In Milan, Italy’s most progressive metropolis, this concept of farm-to-table has taken an unexpected turn that may benefit the age-old image of Chinese food. Today to stand out among the hundreds of restaurants in the city, food has to not only be fresh but also attractive. Innovators in the F&B scene are pushing this idea to its limits offering unique street food concepts throughout the city.
Food innovator Hujian Zhou, a second generation Italian-Chinese, has ticked all these boxes with his Ravioleria Sarpi. It started as a Milanese success, but word soon spread among the Italian foodie community. Many Italian youngsters, who have a limited history with Chinese food, lauded the food. They told me they would rather “…eat in this authentic Chinese place, or not eat Chinese food at all.” A middle-aged man from Genoa showed me a newspaper clipping about the restaurant, explaining how much he loves to travel up just for the dumplings. Even Gambero Rosso, the Italian equivalent of the Michelin guide, described the dumplings as a perfect marriage of the “best of China and best of Italy.”

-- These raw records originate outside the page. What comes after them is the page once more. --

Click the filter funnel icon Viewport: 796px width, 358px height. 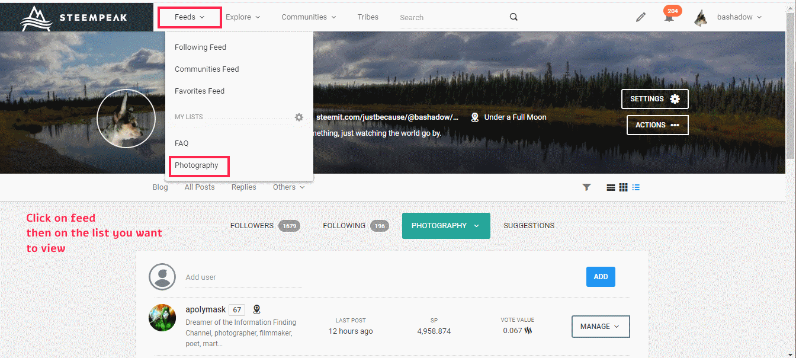[586, 187]

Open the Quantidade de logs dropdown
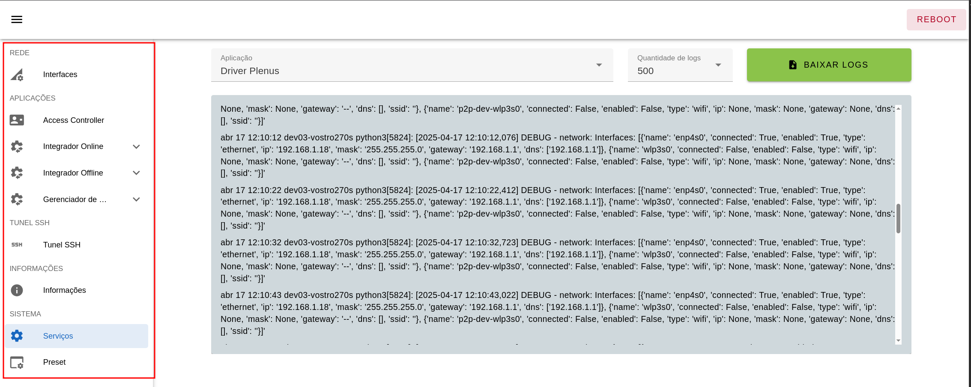coord(680,65)
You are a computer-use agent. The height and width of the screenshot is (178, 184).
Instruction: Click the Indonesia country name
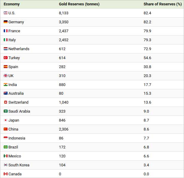coord(17,138)
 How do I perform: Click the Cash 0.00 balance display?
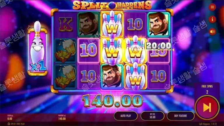[10, 117]
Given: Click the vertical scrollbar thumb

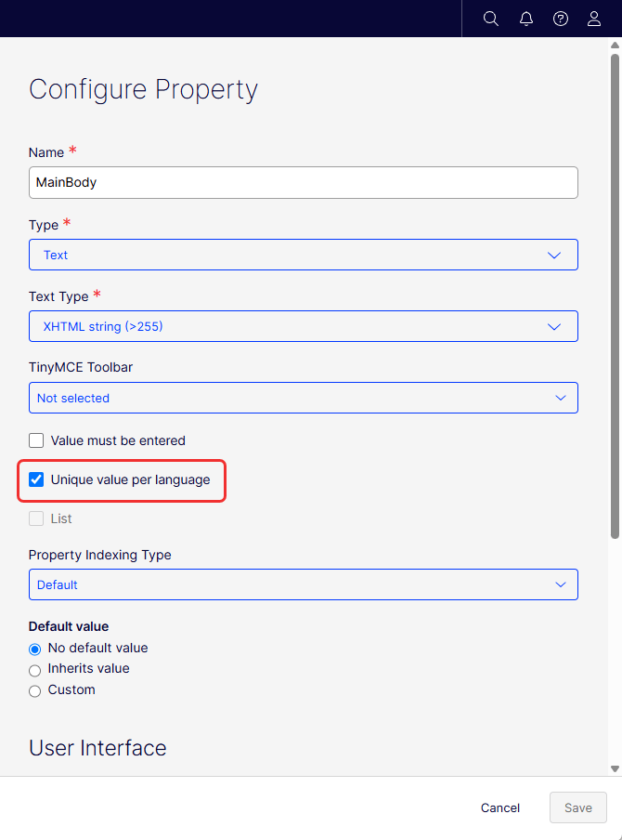Looking at the screenshot, I should click(615, 297).
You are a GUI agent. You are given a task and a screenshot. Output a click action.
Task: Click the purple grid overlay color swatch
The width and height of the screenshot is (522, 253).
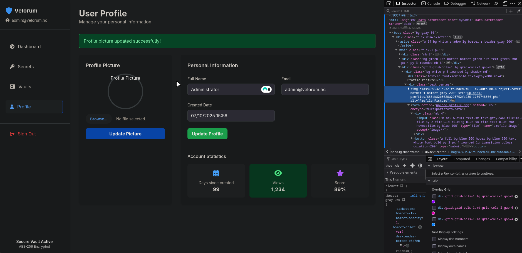pos(433,202)
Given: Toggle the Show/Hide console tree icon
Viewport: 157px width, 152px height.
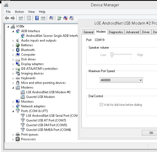Looking at the screenshot, I should click(x=21, y=18).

Now, you may be expecting white tablecloths and fine stem ware. Ravioleria Sarpi, though, is a hole-in-the-wall shop nestled in Milan’s Chinatown. What sets it apart is presentation, with a clean font, food demonstrations, and various stickers claiming the premium organic quality of their flour and meat. They use only “Organic Type 0 Flour”, or Farine bio del Mulino Sobrino. This high-quality flour is a must for fine Italian cooking. Second, they only use cage-free eggs from Cascina Moneta, a supplier for the upmarket food outlet Eataly. Third, and most importantly, the meat fillings only come from “Macelleria Sirtori” butchery next-door. Hujian Zhou’s business model, with all the strictly controlled food origins, would suffice even the pickiest Italian standards for real food.
The boutique format provides a street food concept quite new to Italy. The neighborhood has been going through a spate of gentrification. Although Italian locals sip bubble tea in trendy Chinese-owned pasticceria, most Chinese migrants have since moved to the periphery of the city. My Italo-Chinese colleagues summed things up best in telling me Ravioleria is a place fusing what Chinese dumplings are with what health-conscious, stylish locals want.
I ordered two dumpling classics, one with beef and one with pork. From outside, the yellow, thick pasta dough looks more similar to the Italian ravioli than a proper Chinese dumpling. It was a juicy bite – soon, the grass-fed beef flavor came with warm broth. With little salt, no soy sauce, and absolutely no MSG (the store was proud to claim that), this Italianized dumpling made me feel pretty free of guilt. The natural, full flavor of meat and good carb felt satisfying.
This dumpling was different than a homemade dumpling in China. It did taste like fusion. It felt special, like a family recipe from northeast China made with Italian-approved ingredients. Youngsters and families around me were devouring the dumplings on the street, saying they were “buonissimo.”
“How is this dumpling different than other Chinese food you’ve eaten?” I asked one twenty-something.
“Though I like the savory, intense taste of Chinese food, I don’t perceive it as healthy. But this place changed my perception. I would bring my date here. It’s like a new snack choice.”
The world’s metropolis nowadays is definitely not short of fusion food. Where most of the innovation is coming from, though, is in type of cuisine. Whether that’s a pilaf from Iran, tempe-based vegan dish, or street food concept, Milan offers an endless array of choices. Where we haven’t seen so much innovation is in how and why the food is made, and whether or not it contributes to a wider cultural dialogue.
Ravioleria Sarpi is certainly leading the way with bridging cultures and changing preconceived notions of what Chinese food can be. Other ethnic Chinese cuisines are following the example too. A Lanzhou Lamian shop has incorporated local Milanese wood into the noodle making process, and a dim sum bar has deliberately designed a “made in Italy” menu with local fillings such as local ricotta and cacio e pepe. These restauranteurs are all working to bring fusion food to a new generation of Italians.